Pagel, Proos among legislators who miss few or no votes
Published 9:42 am Wednesday, December 30, 2015
Rep. Dave Pagel, R-Berrien Springs, was one of 65 state representatives who missed no votes in 2015, according to a missed votes report compiled by MichiganVotes.org.
Sen. John Proos, R-St. Joseph, missed four of the 642 votes during the current year.
The report found that Michigan’s 38 senators and 110 representatives missed a combined 1,055 recorded roll call votes in 2015.
Excluding purely procedural votes, the Senate voted 642 times and the House voted 504 times, for a total of 1,146 votes.
The number of missed votes in 2015 is down from 1,093 votes last year and an astonishing 21,162 missed votes in the 2001-2002 legislative session, the year MichiganVotes.org began.

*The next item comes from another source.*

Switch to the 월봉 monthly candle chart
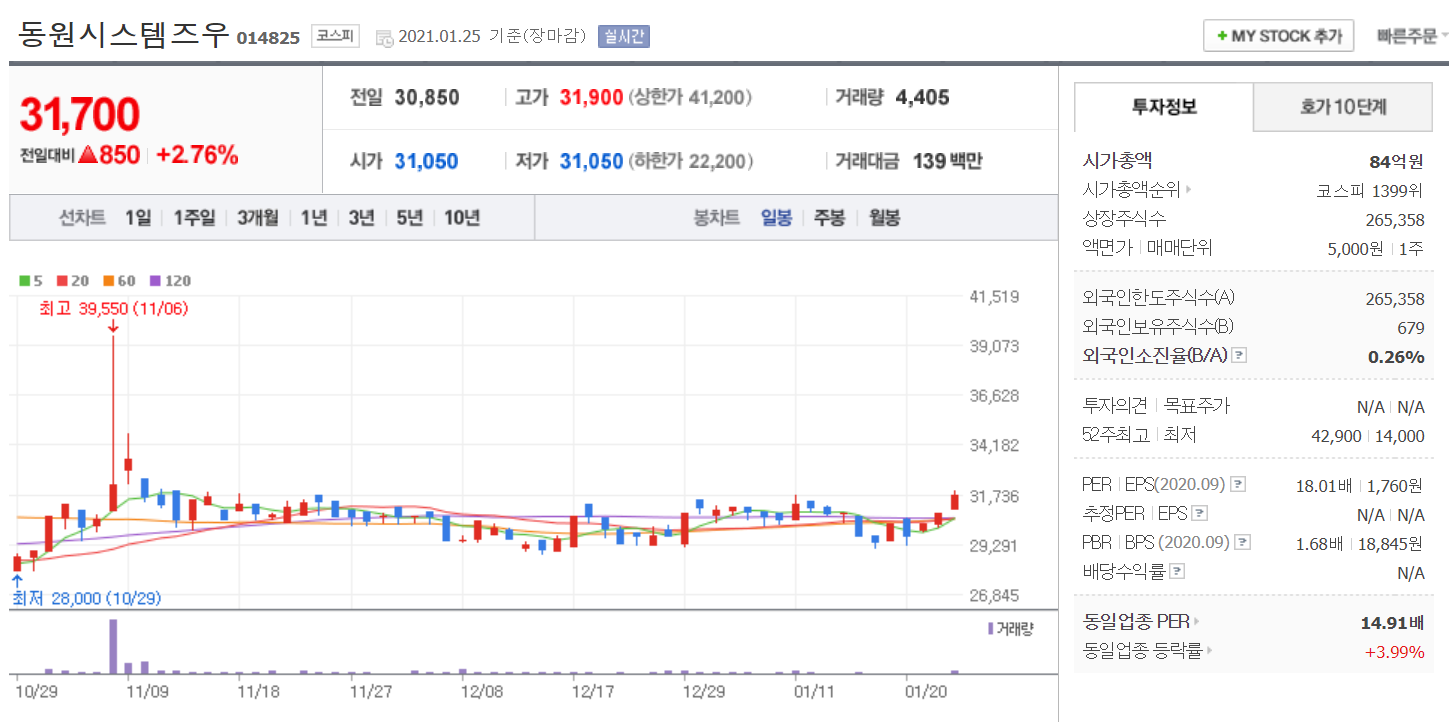Image resolution: width=1456 pixels, height=722 pixels. pos(884,218)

“The days of some legislators just not showing up for work are long passed,” said Jack McHugh, editor of MichiganVotes.org. “Legislators’ habits changed almost immediately when MichiganVotes.org began making this information easily accessible to voters.”

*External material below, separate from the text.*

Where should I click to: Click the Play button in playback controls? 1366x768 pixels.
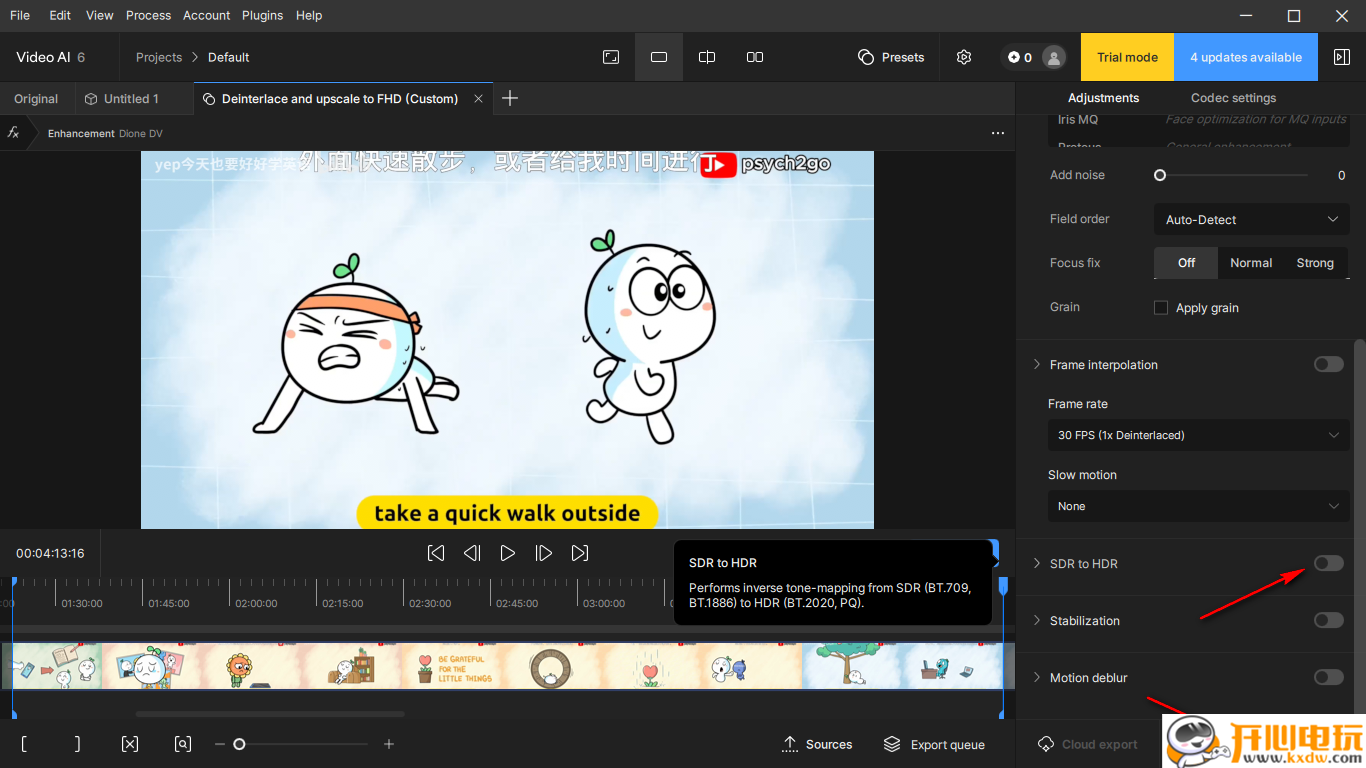(507, 553)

Two senators and two representatives missed 50 or more votes in 2015. There were 14 senators and 65 representatives who missed no votes. The full report can be sorted by name or by the number of missed votes.

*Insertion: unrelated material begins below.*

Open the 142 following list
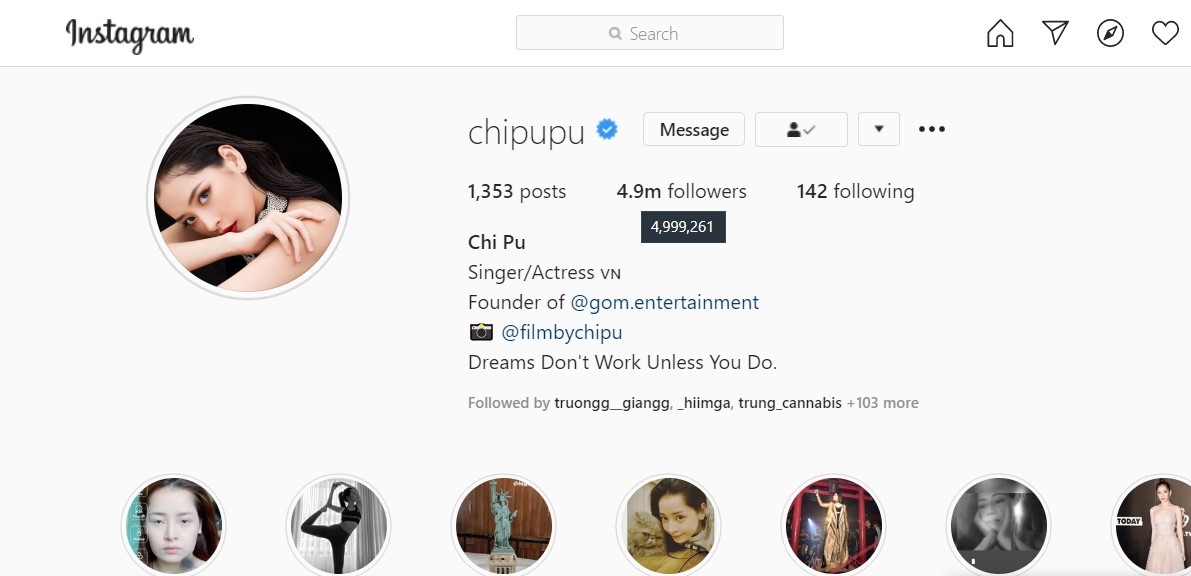The width and height of the screenshot is (1191, 576). point(855,191)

The total number of possible votes is also listed for each legislator. By clicking on a legislator’s name, users can see a brief, plain-English description of the actual votes he or she missed. Missed vote totals for previous sessions can be viewed by entering a different date range.
McHugh noted that in most cases, missed votes occur when other demands within the legislative process call a lawmaker off the floor for a few minutes or when serious family or personal issues require an absence of an entire day or longer.
“Legislators are people, too,” McHugh said. “No one should jump to conclusions or assume bad faith, but if someone demonstrates a consistent pattern of missed votes for weeks on end, voters have a right to ask why.”
While large numbers of missed votes get people’s attention, McHugh noted the votes they don’t miss matter much more — and are the real focus of MichiganVotes.org’s different services.